It is possible to observe Ramadan safely depending on the mother’s health. If there are risks of complications during pregnancy, anemia or gestational diabetes, it is not advisable to fast.
For the mother
Studies have not shown any harmful effects for healthy pregnant women. However, she exposes herself to the following risks if her diet is insufficient during fasting:
- Hypoglycemia (abnormally low level of blood sugar)
- Production of ketones (product formed in case of low energy intake in the blood)
- Dehydration (lack of water or other fluids in the body).
It is recommended for all pregnant women wishing to observe Ramadan to consult a doctor before starting the fast. A doctor can best advise on the woman’s condition and say whether it is appropriate to go ahead with the fast. In cases where the mother is particularly at risk or already experiencing medical complications such as gestational diabetes or anemia, it is highly recommended not to fast. Fasting in a mother with gestational diabetes can cause severe hypoglycaemia, which can cause dizziness and low blood sugar in the baby. This is why it is even forbidden in the Qur’an to participate in fasting in cases of maternal medical complications. Although studies have not shown any significant effects, fasting also increases the risk of obstetric complications such as the induction of labor (starting work earlier than expected), caesarean delivery, or gestational diabetes. These complications can endanger the mother or the newborn baby if they are not quickly managed.

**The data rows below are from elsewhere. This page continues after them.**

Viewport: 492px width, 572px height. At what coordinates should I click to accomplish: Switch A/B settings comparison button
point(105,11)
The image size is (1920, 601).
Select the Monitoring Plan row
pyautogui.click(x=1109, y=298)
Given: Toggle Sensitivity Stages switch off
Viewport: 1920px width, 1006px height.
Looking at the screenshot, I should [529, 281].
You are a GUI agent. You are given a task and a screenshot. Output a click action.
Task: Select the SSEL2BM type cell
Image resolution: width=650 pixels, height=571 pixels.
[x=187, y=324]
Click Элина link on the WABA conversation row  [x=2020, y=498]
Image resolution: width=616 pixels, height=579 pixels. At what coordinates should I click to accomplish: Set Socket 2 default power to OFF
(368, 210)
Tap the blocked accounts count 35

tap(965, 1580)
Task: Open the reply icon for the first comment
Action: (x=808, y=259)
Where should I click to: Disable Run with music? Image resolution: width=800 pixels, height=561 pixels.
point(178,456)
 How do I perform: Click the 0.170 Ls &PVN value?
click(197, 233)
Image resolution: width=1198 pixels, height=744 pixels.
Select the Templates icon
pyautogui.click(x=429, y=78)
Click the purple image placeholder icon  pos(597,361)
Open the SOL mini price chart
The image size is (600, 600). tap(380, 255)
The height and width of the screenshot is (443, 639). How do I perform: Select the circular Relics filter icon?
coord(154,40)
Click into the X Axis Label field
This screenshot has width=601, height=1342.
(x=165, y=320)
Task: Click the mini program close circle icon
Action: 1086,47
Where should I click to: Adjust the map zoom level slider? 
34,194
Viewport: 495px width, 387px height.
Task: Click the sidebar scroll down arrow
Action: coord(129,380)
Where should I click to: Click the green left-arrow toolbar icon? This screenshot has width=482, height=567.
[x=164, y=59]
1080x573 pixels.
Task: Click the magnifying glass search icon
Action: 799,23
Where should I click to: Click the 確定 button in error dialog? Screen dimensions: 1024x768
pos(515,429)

In cases where fasting is not recommended during pregnancy, it is possible to replace the missed days later during the year. Some women decide to alternate a day of fasting with a day of non-fasting. For those unable to replace their missed days, they can observe fidyah, which consists of providing two meals a day to a person in need for 30 days.
For the baby
As for pregnant women, the consequences of fasting on the baby’s health are clearly demonstrated. The studies assessed the risks on intrauterine growth and some functions of the baby evaluated at birth (cardiac and respiratory function, reactivity, skin tone and skin coloring). It would seem that if the mother is healthy and provides quality food choices during the non-fasting periods, the observation of Ramadan would have no adverse effects. However, if the mother decides to fast during the first trimester, the baby is more at risk of a low birth weight.
It is important that in all cases, the baby’s health remain a priority. If Ramadan fasting can harm the child, it is essential to cease it.